Framed correctly, this is the most useful thing the watch does, because hypertension is genuinely a silent condition and a nagging wrist is better at catching it than a person who feels fine and never checks.
The Fitness Tracking: Accurate Where It’s Quiet, Shaky Where It Counts

Now the part the marketing glosses and the research is blunt about.
Heart rate at rest is good. The third-generation optical sensor, in every Apple Watch from Series 6 on, tightened the accuracy to within a few beats per minute of a chest strap under most conditions, which for a wrist device is a real achievement. If you’re tracking resting heart rate or general cardio zones on easy efforts, trust it.
Then you start moving hard and it drifts. Wrist optical sensors struggle during intervals, when your heart rate spikes fast and your wrist tendons move, and the reading can lag or smooth over exactly the peaks a serious trainer wants to see. Anyone doing structured interval work should still cross-check against a chest strap, because that’s where wrist PPG is weakest.
And the number to actively distrust is calories. Energy-expenditure estimates are the least accurate metric the watch produces, with errors that ran past 20 to 30 percent during exercise across multiple validation studies. The reason is simple and unfixable: the watch cannot actually measure calories burned, it infers them from heart rate and movement through a proprietary algorithm, and that inference is a guess dressed as a number. Use the calorie count as a rough, consistent-to-itself trend if you must, but do not build a diet around it believing it’s precise. It isn’t, and no wrist device is.

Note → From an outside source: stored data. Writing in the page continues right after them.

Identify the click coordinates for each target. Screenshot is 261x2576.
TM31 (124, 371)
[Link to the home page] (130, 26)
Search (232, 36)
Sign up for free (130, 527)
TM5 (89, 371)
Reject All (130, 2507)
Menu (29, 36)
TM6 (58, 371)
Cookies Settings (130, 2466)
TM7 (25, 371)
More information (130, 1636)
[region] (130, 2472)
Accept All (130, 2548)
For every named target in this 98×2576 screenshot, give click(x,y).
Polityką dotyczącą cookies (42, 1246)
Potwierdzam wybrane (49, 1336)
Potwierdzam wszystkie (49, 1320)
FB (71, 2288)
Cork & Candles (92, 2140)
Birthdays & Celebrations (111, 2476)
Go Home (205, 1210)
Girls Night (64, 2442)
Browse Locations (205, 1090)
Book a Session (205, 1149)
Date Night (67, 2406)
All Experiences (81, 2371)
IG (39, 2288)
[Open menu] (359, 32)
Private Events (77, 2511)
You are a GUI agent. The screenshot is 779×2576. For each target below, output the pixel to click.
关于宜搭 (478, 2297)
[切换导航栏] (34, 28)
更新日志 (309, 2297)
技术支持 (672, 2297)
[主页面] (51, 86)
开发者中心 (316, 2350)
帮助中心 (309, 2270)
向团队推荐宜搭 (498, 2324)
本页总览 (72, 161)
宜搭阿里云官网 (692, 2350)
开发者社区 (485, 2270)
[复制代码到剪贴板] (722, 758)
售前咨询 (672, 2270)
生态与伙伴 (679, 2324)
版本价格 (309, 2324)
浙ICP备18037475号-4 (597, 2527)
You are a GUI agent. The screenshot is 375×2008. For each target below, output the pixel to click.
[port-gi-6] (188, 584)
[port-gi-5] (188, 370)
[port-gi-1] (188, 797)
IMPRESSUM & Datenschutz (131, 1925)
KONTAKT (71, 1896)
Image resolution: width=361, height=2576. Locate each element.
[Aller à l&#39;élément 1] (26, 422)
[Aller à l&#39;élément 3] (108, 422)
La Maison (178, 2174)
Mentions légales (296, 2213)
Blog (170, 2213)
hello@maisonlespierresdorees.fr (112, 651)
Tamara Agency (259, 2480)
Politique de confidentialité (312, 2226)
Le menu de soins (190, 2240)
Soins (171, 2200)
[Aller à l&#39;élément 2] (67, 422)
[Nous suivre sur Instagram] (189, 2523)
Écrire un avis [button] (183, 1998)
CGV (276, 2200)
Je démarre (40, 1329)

So What Do You Actually Get
Strip the keynote away and the honest ledger looks like this.
- A real, evidence-backed heart-rhythm screener. Not a diagnosis, but a genuine catch-it-early tool that has demonstrably found AFib in people who had no idea. Worth the price for that alone if heart health is on your mind.
- A clever new hypertension net. Trends not readings, FDA timing depending, but pointed at a real silent problem the average person never checks for.
- Excellent everyday fitness tracking and mediocre calorie math. Trust the resting heart rate, cross-check the interval spikes, and treat the calorie burn as fiction with good intentions.
- A smartwatch that’s still, underneath all the health talk, a very good smartwatch. Notifications on the wrist, quick replies, easy strap swaps, the stuff the 2015 model was already decent at, now refined over a decade.
The thing I’d tell anyone on the fence: buy it for the smartwatch and the heart screening, not for the fantasy of a lab on your wrist. It is not a medical device, its makers are careful to say so in the fine print even while the marketing implies otherwise, and every one of its health features points to the same next step when it finds something, which is a real doctor with real equipment. Treat it as the thing that taps you on the shoulder and says maybe get that checked, and it’s genuinely one of the more useful objects you can wear. Treat it as the doctor itself, and you’ve misread both the watch and the fine print. If you already live inside an iPhone, though, and you want one gadget that covers a active, connected lifestyle and quietly watches your heart in the background, this is still the one to beat.